Because I believe the wandering eye of your clients is an eventuality, there are only two approaches:
1. Grumble about it and hope beyond hope that the competition isn’t blowing you out of the water.
2. Focus on doing work that matters and will hold up against any competitor.
Creating and delivering “work that matters” consistently—the type of work that brings back the wandering eye of your clients—is like solving a Rubik’s Cube. When first looking at an unsolved Rubik’s Cube, it’s a daunting (if colorful) mess. However, when you learn to take the right approach to manipulate the puzzle using the correct combinations, the mystery can quickly and routinely be figured out. When it comes to solving marketing challenges for your clients, you must solve each side of the client’s cube to create work that matters:
White – Start with Story. When it comes to creating great promotions, always start with the story for one simple reason: The most impactful advertising ideas can only be expressed in words that absolutely teem with visual possibilities. Only then can the narrative and visual vehicle work together in perfect harmony.

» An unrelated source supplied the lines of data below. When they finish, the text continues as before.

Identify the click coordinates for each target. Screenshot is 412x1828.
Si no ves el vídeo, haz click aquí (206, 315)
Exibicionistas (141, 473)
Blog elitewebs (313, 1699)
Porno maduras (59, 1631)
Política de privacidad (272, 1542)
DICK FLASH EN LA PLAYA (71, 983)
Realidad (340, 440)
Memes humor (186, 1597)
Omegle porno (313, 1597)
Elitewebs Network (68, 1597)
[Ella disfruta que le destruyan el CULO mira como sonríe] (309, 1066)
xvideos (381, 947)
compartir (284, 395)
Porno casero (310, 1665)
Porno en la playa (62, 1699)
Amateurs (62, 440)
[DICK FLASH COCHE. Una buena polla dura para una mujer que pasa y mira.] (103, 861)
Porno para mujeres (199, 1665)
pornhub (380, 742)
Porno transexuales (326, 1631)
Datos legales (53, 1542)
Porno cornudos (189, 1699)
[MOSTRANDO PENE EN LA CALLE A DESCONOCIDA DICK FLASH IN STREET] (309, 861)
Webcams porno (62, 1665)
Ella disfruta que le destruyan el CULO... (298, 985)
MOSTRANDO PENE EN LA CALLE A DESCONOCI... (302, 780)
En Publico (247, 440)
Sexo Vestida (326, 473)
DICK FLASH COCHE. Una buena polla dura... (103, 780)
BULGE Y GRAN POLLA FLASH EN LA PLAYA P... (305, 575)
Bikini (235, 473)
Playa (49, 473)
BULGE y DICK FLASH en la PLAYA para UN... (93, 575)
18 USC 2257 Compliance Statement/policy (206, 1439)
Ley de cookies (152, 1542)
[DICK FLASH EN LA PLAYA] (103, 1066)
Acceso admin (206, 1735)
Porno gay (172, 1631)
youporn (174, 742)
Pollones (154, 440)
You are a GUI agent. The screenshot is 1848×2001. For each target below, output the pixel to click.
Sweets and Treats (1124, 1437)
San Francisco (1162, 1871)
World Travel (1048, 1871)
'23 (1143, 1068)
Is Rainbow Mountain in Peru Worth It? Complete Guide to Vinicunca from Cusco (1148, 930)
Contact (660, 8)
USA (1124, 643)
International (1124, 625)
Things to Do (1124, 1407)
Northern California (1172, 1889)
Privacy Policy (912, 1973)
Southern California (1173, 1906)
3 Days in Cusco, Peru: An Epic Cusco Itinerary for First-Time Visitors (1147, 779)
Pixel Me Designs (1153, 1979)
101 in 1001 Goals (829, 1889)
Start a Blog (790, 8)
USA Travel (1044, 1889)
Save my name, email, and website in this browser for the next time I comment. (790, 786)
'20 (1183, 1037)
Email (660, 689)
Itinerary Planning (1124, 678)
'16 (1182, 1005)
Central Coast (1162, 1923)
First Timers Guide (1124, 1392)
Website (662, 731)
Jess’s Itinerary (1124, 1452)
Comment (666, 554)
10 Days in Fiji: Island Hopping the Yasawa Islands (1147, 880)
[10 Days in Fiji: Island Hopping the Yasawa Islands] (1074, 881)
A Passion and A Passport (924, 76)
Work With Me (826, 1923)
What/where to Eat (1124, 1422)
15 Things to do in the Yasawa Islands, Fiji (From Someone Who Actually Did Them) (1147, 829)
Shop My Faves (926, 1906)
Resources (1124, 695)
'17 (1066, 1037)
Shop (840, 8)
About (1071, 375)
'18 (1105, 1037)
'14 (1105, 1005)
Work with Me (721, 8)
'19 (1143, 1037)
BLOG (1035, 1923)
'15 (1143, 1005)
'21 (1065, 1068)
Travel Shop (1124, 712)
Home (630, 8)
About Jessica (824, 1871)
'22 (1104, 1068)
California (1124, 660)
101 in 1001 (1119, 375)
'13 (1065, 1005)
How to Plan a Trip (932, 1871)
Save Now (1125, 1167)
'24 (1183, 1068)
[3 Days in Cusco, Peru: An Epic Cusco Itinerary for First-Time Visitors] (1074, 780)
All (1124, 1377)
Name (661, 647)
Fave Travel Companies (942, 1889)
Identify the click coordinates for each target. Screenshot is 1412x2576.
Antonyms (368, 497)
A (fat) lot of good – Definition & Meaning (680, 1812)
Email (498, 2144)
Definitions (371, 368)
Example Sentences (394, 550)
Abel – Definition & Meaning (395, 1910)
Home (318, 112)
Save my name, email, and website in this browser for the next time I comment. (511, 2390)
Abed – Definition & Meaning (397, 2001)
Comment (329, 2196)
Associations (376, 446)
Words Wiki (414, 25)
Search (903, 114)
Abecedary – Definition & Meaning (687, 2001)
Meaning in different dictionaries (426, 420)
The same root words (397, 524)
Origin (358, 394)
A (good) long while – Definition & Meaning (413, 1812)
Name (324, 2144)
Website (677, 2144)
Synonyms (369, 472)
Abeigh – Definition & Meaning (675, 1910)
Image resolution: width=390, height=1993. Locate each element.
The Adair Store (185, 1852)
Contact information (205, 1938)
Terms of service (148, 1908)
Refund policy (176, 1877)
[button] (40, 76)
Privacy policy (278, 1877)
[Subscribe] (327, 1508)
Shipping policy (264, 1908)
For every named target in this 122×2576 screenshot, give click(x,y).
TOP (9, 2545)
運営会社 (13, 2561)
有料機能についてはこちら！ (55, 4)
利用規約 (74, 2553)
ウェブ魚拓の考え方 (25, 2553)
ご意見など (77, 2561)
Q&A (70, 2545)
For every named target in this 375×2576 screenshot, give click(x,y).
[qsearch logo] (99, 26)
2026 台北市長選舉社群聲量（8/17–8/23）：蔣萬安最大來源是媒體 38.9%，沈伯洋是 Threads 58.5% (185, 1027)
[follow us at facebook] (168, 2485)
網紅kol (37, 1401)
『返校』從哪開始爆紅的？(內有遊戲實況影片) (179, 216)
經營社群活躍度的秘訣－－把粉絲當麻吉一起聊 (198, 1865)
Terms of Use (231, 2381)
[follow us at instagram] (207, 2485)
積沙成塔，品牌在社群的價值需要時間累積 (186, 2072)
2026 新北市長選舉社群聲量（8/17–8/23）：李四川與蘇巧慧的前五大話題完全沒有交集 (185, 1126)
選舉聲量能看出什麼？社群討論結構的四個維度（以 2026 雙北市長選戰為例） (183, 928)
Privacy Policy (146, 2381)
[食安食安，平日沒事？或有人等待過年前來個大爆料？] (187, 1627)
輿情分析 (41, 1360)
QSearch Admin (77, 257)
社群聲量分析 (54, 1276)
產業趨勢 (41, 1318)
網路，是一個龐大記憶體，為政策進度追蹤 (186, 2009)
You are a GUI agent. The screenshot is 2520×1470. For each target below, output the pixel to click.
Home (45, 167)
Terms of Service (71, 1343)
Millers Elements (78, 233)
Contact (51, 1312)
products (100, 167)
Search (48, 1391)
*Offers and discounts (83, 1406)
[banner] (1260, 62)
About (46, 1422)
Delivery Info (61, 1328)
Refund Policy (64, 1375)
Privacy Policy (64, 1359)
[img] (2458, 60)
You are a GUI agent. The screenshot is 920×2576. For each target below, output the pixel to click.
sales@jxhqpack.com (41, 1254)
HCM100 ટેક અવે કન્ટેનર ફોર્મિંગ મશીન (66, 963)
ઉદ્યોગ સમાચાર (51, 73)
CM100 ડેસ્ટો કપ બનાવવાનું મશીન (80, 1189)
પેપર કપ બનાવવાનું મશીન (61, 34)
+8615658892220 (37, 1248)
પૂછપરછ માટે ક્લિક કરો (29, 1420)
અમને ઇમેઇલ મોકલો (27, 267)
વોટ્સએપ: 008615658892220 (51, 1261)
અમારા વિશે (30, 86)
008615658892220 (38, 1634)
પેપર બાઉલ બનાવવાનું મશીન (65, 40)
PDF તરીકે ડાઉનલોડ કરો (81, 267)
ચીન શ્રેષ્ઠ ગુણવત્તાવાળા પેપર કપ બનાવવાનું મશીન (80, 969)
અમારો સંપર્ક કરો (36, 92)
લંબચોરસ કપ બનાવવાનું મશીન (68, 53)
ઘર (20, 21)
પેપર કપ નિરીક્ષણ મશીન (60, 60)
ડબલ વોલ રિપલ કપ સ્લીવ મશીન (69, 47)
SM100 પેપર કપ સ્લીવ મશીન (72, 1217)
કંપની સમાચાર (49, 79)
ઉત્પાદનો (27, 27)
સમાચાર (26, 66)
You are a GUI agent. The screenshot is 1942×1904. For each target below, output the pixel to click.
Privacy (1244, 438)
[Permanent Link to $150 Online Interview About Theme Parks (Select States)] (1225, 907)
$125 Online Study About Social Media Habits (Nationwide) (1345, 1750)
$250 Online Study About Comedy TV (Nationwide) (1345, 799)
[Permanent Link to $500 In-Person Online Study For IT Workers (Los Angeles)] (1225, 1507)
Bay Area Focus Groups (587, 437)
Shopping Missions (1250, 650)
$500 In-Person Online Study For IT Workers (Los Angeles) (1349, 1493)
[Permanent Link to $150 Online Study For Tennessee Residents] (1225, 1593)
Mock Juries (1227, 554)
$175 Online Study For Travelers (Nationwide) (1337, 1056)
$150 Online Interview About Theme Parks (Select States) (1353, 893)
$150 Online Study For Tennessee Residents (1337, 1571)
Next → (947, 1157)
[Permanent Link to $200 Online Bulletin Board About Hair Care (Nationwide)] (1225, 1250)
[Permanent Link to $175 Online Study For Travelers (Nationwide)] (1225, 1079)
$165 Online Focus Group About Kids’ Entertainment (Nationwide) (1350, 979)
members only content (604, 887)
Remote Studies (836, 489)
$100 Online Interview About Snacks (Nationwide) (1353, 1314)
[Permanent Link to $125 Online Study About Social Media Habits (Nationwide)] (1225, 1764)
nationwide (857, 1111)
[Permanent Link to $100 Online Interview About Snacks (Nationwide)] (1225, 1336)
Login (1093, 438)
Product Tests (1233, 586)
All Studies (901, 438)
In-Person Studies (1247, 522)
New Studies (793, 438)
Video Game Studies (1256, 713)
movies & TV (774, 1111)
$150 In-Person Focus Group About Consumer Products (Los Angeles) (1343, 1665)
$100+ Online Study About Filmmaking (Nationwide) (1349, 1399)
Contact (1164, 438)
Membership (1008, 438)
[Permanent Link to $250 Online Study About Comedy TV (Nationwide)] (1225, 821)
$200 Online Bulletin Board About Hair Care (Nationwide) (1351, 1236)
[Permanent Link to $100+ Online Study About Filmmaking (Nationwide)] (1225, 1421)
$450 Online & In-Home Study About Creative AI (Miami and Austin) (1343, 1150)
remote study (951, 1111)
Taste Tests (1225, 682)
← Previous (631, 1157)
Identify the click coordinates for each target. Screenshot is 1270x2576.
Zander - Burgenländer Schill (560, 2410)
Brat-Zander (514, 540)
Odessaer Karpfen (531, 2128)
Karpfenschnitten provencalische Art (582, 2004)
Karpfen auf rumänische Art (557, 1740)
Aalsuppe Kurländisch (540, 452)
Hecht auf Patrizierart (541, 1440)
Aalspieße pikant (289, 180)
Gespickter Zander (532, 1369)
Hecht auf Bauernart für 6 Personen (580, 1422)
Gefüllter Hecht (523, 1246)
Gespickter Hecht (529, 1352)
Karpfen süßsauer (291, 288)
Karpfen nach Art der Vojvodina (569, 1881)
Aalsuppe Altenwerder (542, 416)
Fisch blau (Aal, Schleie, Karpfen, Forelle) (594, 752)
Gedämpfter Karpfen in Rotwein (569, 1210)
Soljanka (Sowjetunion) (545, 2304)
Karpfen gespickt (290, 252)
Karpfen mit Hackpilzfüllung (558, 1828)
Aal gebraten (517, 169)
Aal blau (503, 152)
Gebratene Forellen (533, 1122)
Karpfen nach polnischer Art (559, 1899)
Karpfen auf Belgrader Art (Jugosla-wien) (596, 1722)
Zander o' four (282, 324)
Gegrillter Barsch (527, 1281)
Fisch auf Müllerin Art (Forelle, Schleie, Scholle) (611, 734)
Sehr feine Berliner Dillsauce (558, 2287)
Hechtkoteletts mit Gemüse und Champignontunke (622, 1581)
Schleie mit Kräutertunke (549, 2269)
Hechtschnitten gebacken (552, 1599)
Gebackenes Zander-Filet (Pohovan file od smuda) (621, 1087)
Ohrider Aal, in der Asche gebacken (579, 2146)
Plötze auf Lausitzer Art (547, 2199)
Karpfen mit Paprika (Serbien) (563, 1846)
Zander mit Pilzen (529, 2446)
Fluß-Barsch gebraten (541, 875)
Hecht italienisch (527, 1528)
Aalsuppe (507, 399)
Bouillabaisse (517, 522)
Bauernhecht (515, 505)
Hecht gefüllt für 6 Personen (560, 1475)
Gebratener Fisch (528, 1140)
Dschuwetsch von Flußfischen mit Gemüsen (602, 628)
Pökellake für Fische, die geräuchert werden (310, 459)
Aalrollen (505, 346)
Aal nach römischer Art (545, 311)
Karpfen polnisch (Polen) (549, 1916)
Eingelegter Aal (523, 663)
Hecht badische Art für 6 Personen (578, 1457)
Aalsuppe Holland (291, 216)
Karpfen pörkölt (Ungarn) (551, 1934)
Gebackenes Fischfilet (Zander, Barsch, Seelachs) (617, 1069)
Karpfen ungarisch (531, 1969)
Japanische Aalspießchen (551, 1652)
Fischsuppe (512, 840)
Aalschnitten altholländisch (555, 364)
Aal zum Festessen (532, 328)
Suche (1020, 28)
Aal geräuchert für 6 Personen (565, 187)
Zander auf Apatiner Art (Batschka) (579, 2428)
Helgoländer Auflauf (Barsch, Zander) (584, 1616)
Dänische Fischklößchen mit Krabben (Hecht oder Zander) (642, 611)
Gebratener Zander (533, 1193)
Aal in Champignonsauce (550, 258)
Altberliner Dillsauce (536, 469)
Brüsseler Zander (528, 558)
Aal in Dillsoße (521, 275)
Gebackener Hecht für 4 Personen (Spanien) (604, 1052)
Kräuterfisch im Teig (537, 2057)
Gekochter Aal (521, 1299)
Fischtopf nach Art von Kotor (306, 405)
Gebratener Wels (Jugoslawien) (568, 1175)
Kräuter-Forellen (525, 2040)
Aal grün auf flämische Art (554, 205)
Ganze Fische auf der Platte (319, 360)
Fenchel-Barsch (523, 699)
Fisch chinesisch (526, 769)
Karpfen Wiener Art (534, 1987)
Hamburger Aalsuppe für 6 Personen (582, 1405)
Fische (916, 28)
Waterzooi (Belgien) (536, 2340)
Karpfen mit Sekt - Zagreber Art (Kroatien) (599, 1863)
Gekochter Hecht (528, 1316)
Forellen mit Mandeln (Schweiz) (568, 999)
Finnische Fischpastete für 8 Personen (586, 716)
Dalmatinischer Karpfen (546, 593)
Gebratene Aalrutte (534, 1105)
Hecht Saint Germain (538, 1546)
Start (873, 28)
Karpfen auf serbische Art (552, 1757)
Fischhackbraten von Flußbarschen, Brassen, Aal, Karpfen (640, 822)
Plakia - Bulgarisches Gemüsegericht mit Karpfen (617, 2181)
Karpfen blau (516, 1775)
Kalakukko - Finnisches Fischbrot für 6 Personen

Orange – Computers Don’t Create. Without a creative idea rolling around your brain, the computer is a thoughtless, hollow brick that produces form without relevant content and content without meaningful form. Before glancing at your computer, develop your idea first. You can’t run until you learn how to walk.
Green – Silence is Golden. Never listen to music when trying to create or solve a client problem, especially if you love music. The music you consider to be great is as involving as it is transformative and carries you away. Sadly, it will take you away to a place you don’t need to be when you need to solve a specific client problem with a communicative idea.
Red – Throw Caution to the Wind. If you truly want to leverage creativity for your clients, you must be fearless. If you’re more tentative than decisive, more cautious than creative, you’ll never be innovative or a great visual communicator. There is no such thing as a “cautious creative.”
Yellow – People are Smart (Including Your Clients). Every person has an innate ability to place a promotional product in its marketing context with lightning speed, enabling them to judge astutely. They understand complex concepts and always respond to an idea—a robust and central concept—especially when presented in a warm, human way. If you think your clients are dumb, you’ll spend a lifetime doing foolish work.
Blue – Trends are Traps. Advertising and marketing are forms of art. As such, the solution to each new client problem must begin with a blank canvas and an open mind—not the nervous borrowings of something “proven” or “safe.” At their core, trends are a search for safety and comfort in the known, which is why they are traps. When the majority is moving in a specific direction in any creative industry, it really means that a new direction is the only direction.
While it feels like a betrayal, I believe that it’s good to have your clients look at your competition on occasion, because if you are genuinely doing exceptional work, it validates they made the right choice by hiring you in the first place. The choice is yours: Either worry about what your clients might see your competition doing for others or focus on solving their individual Rubik’s Cube and be secure in the knowledge you are doing work for them that matters.